The general rule is that the cash equivalent is the cost to the provider, less any amounts made good by the employee. For benefits which fall under this general rule, there are likely to be few problems. Unfortunately, many common benefits have special rules for calculating the taxable value, and it is here that difficulties are likely to arise. Examples include company cars, mobile phones, living accommodation and employee loans.

The P11D must also include details of business entertainment expenditure reimbursed to the employee (if you do not have a P11D reporting dispensation for entertainment), including whether the expense is to be disallowed in the company’s own tax computation, so that employees can decide whether they can claim a deduction for entertainment expenditure.

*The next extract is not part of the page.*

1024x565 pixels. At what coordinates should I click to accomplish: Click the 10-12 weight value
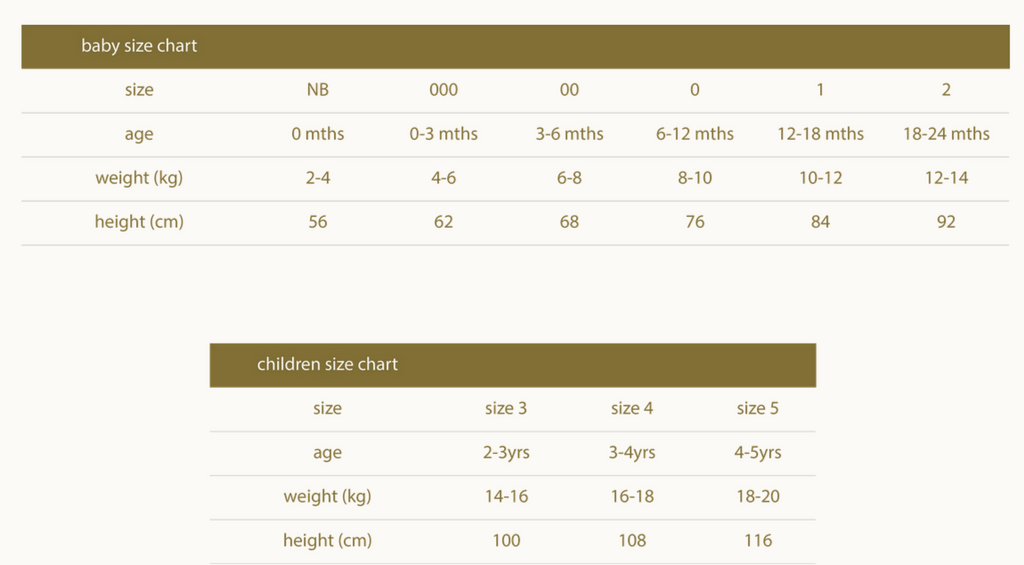click(820, 178)
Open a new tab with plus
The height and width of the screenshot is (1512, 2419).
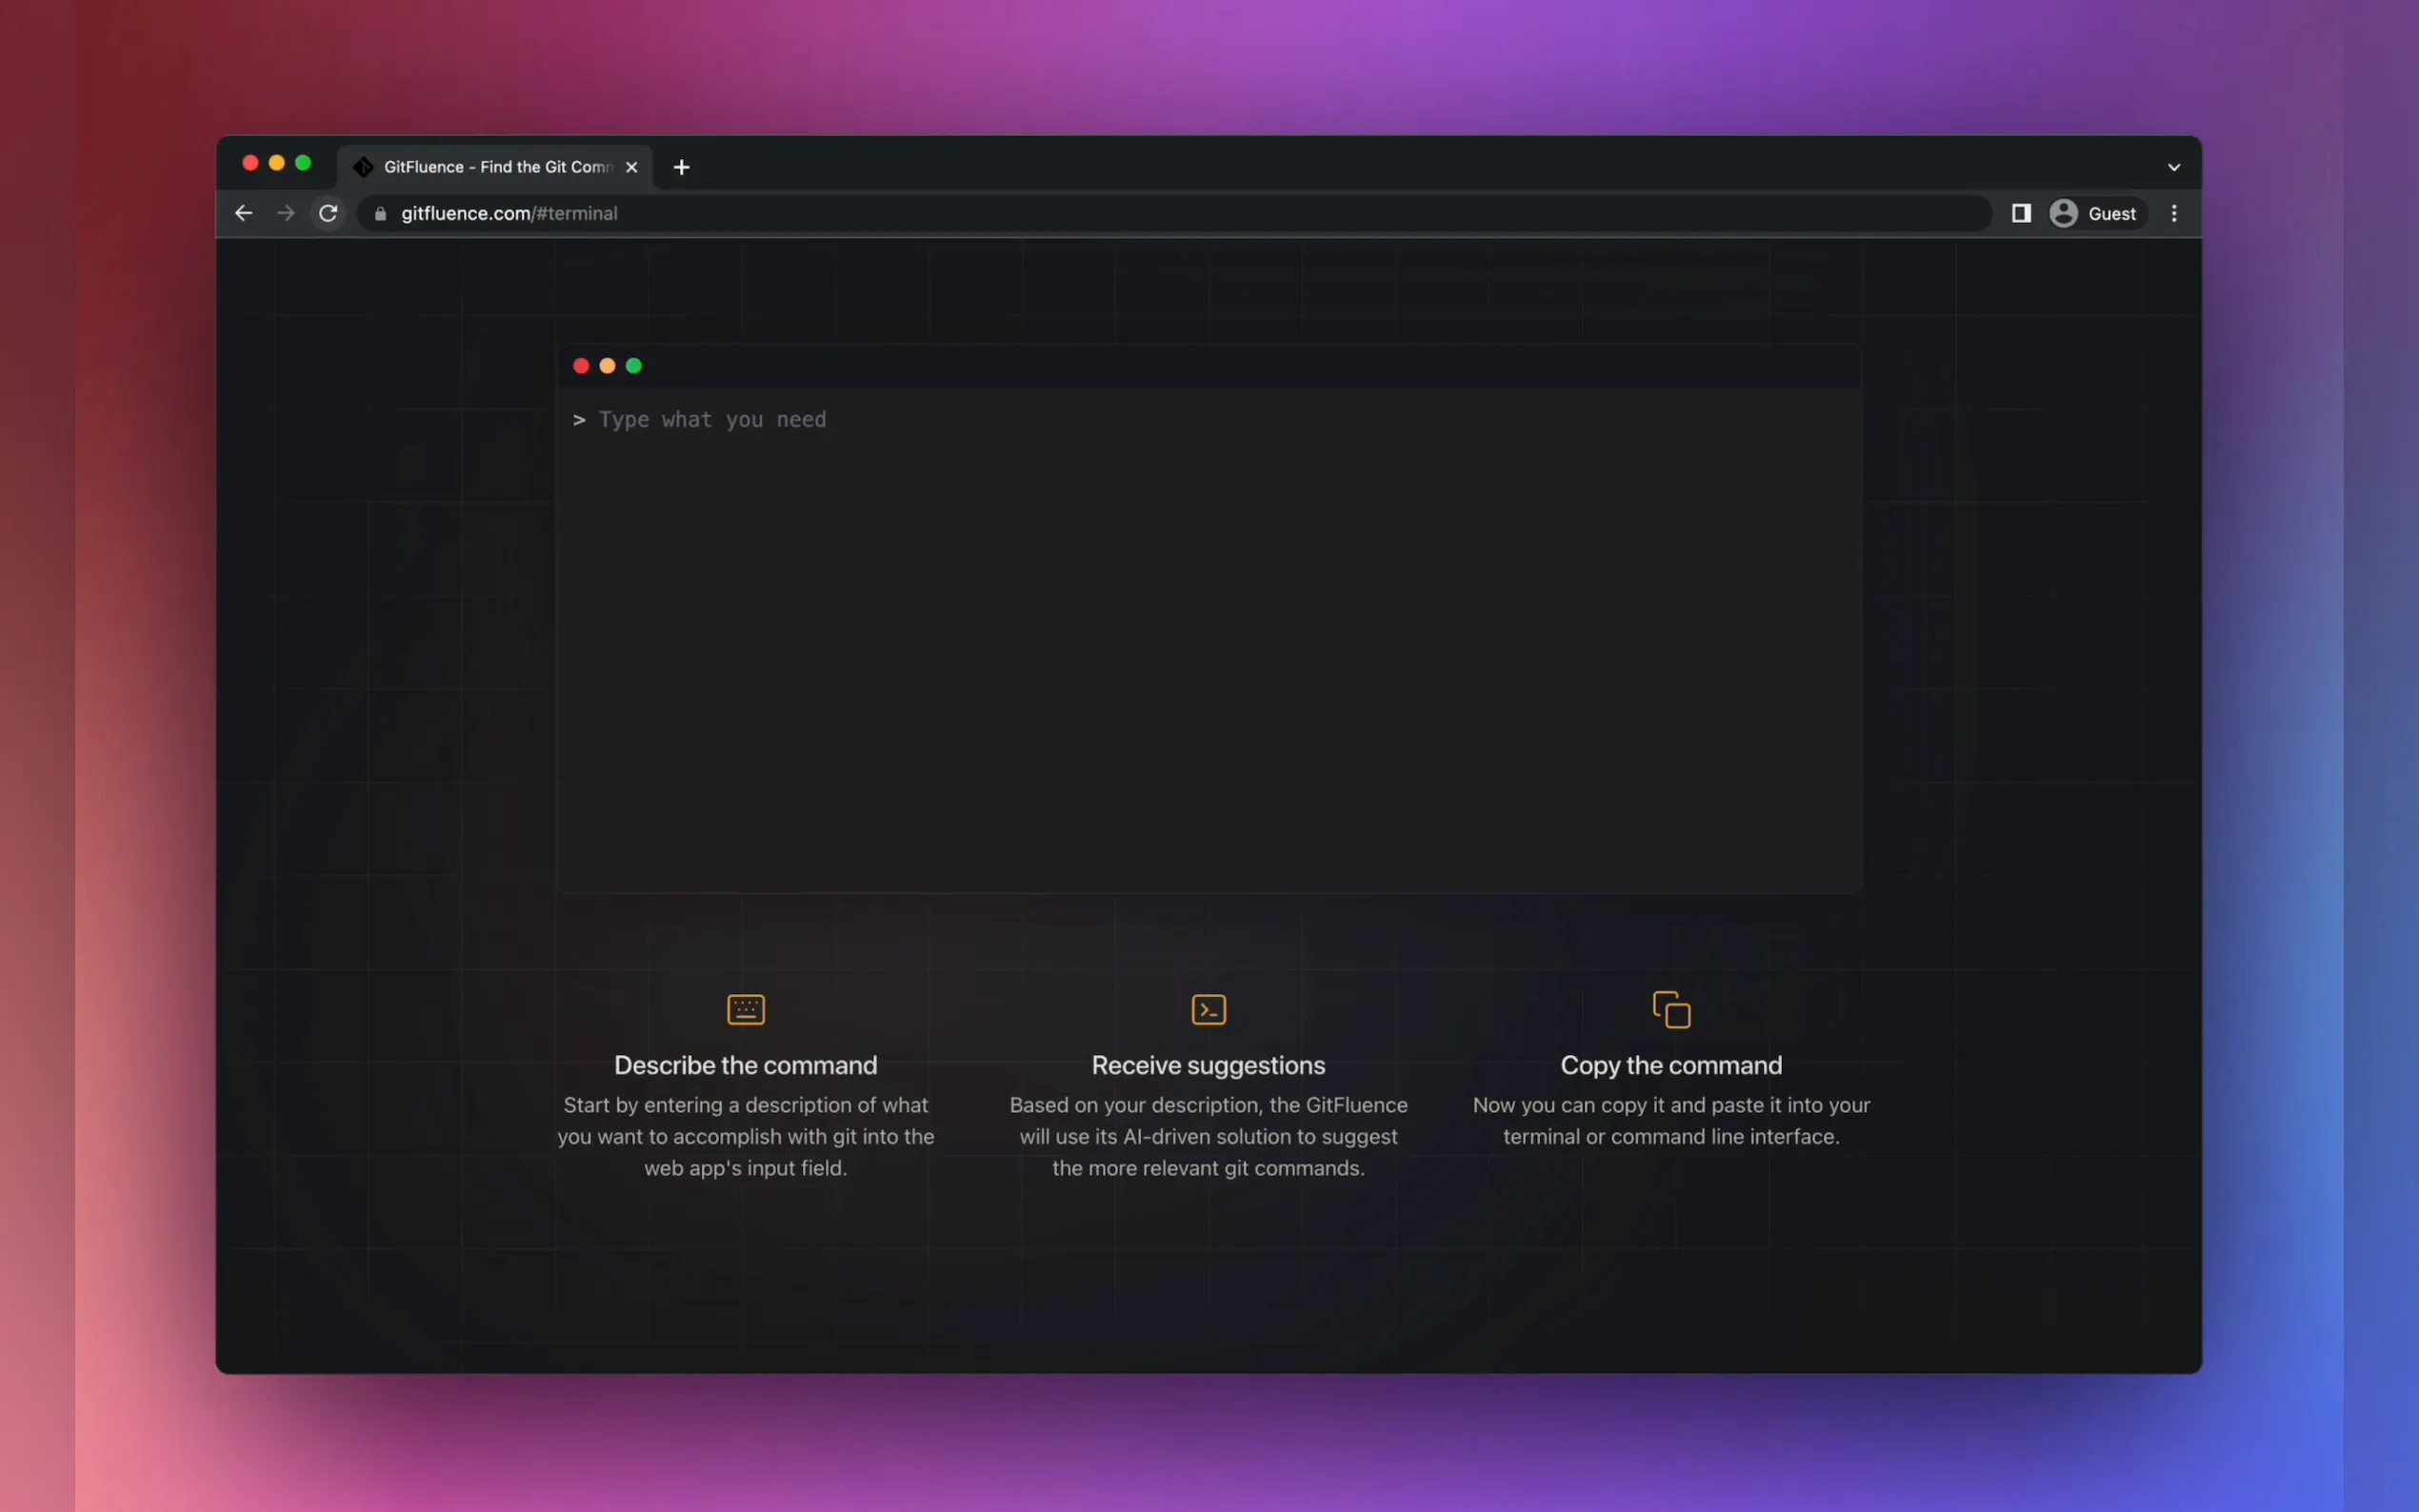(x=682, y=167)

If an employer has a fixed profit car scheme (FPCS), certain details must now be disclosed to employees, again by 6 July following the end of the tax year – either the taxable profit under the FPCS arrangements, or details of the car/motor mileage allowances paid and the number of business miles travelled by the employee for which the allowance was paid.

The one area which will undoubtedly cause an administrative nightmare, especially for those in the media, airline or hotel industries or any business where perks and freebies are the norm, is third-party benefits – that is, benefits provided to employees, because of their employment, but by someone who is not their own employer. Previously, these did not have to be disclosed other than by ticking a box on Form P35. But from 1996/97 onwards, if third-party benefits or expense payments are provided, then these will need to be disclosed, either to the employee or to the Inland Revenue, depending on the circumstances, by 6 July.

The penalties associated with late filing and incorrect or incomplete P11Ds apply equally to third-party benefit reporting.

But all is not lost. There are some steps you can take to help deal with the problems of Self Assessment.

Consider negotiating a dispensation with the Inland Revenue for certain business expenses. If you already have one, then review it to see whether it needs updating or replacing. The value of a dispensation is that the expenses it covers need not be included on the P11D, thus reducing the risk of error occurring, and in turn the risk of a penalty arising for an incorrect P11D. It is important that employees are made aware of any dispensations so that they do not include expenses unnecessarily on their tax return.

If you do give perks to other companies’ employees, you will be in a better position if you have “arranged” the perks with the other company in advance, so that the onus is on that company (the recipients’ employer) to report the benefit.

But above all, you should review your accounting system quickly to ensure it is adequate to collate the information required and meet the deadlines for the 1996/97 tax year. This review could be carried out in the form of a PAYE health check, with Self Assessment in mind. Software packages are available to assist with P11Ds.

Last but by no means least, know the rules. Employers should be considering running a training programme, so that they and their staff fully understand the new rules.

Employee benefits are intended to boost staff loyalty and motivation.

Companies must ensure, through preparation, that Self Assessment does not cost their employees unnecessary tax on what are supposed to be perks.

Leslie Ferrar is a remuneration tax partner at KPMG.